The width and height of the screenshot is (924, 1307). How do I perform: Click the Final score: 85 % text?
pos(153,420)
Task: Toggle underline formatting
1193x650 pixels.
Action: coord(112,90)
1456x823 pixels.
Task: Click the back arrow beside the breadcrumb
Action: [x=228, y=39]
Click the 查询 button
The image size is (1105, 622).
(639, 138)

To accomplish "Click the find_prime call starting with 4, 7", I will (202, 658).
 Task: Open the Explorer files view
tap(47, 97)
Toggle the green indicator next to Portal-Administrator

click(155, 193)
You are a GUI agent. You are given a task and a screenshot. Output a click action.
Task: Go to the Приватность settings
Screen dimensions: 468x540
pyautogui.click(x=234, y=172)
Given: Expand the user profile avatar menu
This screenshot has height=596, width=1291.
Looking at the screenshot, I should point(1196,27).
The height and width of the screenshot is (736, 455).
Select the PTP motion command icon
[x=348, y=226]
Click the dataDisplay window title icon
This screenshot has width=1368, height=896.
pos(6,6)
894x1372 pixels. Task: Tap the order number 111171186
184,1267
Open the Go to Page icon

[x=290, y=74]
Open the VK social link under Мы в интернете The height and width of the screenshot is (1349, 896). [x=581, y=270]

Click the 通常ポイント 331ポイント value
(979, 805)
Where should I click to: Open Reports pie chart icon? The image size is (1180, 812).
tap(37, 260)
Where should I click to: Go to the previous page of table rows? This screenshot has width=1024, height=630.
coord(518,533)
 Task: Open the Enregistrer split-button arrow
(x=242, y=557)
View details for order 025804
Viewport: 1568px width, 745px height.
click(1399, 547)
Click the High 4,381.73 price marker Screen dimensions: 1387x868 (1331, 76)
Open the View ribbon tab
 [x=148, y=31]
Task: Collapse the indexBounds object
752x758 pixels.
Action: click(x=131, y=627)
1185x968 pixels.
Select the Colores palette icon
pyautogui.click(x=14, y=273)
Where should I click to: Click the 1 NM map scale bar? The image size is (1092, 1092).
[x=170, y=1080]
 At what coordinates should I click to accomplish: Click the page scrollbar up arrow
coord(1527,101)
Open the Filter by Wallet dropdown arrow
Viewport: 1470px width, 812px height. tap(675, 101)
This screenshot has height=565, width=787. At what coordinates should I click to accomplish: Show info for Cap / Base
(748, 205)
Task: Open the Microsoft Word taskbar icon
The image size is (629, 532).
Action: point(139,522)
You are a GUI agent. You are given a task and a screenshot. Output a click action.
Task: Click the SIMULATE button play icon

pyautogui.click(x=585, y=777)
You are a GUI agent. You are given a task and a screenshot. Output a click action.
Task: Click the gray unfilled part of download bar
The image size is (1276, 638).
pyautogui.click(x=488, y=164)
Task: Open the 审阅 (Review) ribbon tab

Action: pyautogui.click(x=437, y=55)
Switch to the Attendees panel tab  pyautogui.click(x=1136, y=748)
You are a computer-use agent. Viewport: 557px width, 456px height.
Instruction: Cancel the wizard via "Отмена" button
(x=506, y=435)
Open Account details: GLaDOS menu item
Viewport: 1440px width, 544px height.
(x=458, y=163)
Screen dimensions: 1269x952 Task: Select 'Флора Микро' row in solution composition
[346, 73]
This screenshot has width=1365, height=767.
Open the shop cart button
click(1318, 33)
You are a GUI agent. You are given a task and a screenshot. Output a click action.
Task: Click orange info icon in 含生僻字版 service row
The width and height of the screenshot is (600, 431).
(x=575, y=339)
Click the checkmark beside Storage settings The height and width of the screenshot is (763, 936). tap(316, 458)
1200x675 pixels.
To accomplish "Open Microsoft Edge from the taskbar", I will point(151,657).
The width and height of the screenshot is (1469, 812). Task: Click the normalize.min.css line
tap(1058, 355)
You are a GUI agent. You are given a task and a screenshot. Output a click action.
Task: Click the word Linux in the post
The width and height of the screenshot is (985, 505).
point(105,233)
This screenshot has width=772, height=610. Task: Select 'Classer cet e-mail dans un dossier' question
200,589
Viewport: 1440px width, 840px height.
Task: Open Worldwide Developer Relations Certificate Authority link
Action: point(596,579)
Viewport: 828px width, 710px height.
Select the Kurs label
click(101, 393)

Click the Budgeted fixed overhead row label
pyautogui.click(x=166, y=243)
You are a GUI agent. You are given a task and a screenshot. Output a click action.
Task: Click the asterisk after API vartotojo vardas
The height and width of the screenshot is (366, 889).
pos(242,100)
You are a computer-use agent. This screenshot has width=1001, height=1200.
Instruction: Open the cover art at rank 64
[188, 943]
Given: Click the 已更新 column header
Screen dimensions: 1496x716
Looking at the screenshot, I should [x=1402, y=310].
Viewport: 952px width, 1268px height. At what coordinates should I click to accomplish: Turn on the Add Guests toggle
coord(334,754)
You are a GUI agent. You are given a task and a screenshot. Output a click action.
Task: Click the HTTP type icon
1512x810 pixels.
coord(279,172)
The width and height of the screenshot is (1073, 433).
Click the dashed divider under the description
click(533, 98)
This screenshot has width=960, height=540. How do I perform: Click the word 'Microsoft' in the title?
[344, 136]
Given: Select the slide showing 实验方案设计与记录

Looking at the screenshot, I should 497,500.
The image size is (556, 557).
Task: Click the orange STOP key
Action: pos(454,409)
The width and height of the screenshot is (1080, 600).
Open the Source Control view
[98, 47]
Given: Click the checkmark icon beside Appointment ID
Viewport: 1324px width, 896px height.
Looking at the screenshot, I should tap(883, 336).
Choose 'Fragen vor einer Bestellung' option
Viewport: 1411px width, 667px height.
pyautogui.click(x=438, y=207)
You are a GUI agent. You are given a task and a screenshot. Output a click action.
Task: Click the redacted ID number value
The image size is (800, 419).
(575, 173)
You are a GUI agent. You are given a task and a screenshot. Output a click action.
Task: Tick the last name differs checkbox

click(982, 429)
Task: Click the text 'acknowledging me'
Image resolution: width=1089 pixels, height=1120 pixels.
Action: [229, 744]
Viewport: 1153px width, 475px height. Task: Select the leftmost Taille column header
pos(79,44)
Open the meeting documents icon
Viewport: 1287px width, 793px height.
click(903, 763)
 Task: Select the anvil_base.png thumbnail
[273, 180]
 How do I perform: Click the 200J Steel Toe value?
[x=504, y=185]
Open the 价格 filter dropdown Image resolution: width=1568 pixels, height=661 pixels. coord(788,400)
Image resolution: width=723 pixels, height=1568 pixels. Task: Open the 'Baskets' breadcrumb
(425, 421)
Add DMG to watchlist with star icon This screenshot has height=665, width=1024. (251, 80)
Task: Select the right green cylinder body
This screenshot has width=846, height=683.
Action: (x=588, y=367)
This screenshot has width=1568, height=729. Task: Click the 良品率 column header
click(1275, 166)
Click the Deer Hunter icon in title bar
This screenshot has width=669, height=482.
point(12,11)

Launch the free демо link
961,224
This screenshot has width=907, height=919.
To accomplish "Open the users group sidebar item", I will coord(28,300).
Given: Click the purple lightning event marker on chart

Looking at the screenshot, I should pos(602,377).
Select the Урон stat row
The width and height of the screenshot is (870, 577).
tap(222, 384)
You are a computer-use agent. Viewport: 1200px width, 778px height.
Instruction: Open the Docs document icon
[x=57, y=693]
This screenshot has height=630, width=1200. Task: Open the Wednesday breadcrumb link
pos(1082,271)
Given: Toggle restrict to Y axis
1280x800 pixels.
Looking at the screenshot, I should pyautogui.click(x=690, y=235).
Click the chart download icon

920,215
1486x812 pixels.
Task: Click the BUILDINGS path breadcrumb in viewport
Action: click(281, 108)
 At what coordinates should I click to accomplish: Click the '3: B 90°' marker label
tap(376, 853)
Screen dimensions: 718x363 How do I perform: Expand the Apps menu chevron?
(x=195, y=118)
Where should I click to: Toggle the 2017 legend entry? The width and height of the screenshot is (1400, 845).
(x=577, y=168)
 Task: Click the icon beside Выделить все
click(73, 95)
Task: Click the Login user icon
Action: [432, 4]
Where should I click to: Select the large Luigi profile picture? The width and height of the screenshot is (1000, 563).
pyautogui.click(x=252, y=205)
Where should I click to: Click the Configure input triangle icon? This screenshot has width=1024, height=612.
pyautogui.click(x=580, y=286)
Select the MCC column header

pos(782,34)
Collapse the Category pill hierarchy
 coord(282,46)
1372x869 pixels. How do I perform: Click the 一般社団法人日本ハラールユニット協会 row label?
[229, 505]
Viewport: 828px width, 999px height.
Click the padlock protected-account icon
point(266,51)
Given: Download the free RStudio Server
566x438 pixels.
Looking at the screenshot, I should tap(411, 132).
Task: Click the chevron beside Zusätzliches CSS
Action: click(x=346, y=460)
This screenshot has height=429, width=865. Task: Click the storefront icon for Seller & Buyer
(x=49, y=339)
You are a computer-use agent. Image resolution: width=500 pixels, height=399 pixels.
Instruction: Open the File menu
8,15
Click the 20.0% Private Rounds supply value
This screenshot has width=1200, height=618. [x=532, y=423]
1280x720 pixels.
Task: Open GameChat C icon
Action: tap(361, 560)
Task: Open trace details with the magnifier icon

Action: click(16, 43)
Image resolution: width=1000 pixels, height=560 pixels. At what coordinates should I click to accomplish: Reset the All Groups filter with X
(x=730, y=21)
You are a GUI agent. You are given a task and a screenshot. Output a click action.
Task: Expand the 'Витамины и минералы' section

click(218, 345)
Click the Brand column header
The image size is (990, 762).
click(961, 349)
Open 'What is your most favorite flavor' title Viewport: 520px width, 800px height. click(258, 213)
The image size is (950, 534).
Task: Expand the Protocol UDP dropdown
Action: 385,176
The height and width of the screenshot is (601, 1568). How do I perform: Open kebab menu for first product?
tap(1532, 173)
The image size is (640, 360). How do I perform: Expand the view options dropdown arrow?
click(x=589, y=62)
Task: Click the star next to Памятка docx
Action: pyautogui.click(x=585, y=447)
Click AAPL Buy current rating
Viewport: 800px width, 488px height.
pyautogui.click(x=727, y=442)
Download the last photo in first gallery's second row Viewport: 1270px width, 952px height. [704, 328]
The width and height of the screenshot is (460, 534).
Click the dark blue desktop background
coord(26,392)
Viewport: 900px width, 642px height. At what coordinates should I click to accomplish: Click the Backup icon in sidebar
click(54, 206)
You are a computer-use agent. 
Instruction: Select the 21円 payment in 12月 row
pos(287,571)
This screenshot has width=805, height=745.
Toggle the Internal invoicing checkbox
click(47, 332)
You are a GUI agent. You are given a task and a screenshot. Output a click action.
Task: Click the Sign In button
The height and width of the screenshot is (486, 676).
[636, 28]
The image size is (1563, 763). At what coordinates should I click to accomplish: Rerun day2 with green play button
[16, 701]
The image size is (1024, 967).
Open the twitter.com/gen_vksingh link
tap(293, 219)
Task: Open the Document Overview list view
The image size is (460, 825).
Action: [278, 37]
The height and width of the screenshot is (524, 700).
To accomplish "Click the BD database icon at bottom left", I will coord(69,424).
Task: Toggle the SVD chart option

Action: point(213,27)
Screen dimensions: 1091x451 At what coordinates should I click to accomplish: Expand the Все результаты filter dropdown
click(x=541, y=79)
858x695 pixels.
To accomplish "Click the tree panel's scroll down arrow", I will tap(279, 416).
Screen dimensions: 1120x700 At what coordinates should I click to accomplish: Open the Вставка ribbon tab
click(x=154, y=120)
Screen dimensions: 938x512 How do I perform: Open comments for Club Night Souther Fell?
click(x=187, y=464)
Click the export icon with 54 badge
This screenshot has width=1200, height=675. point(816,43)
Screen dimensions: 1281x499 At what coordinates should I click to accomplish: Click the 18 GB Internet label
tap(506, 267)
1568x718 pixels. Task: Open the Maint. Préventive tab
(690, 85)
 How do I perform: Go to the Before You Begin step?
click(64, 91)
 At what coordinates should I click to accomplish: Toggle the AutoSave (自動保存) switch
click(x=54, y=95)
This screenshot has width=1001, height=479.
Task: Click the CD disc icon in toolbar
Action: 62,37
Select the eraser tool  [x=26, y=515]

....

Going through the material, how many lines contain the word "item"? Please give only the number.

2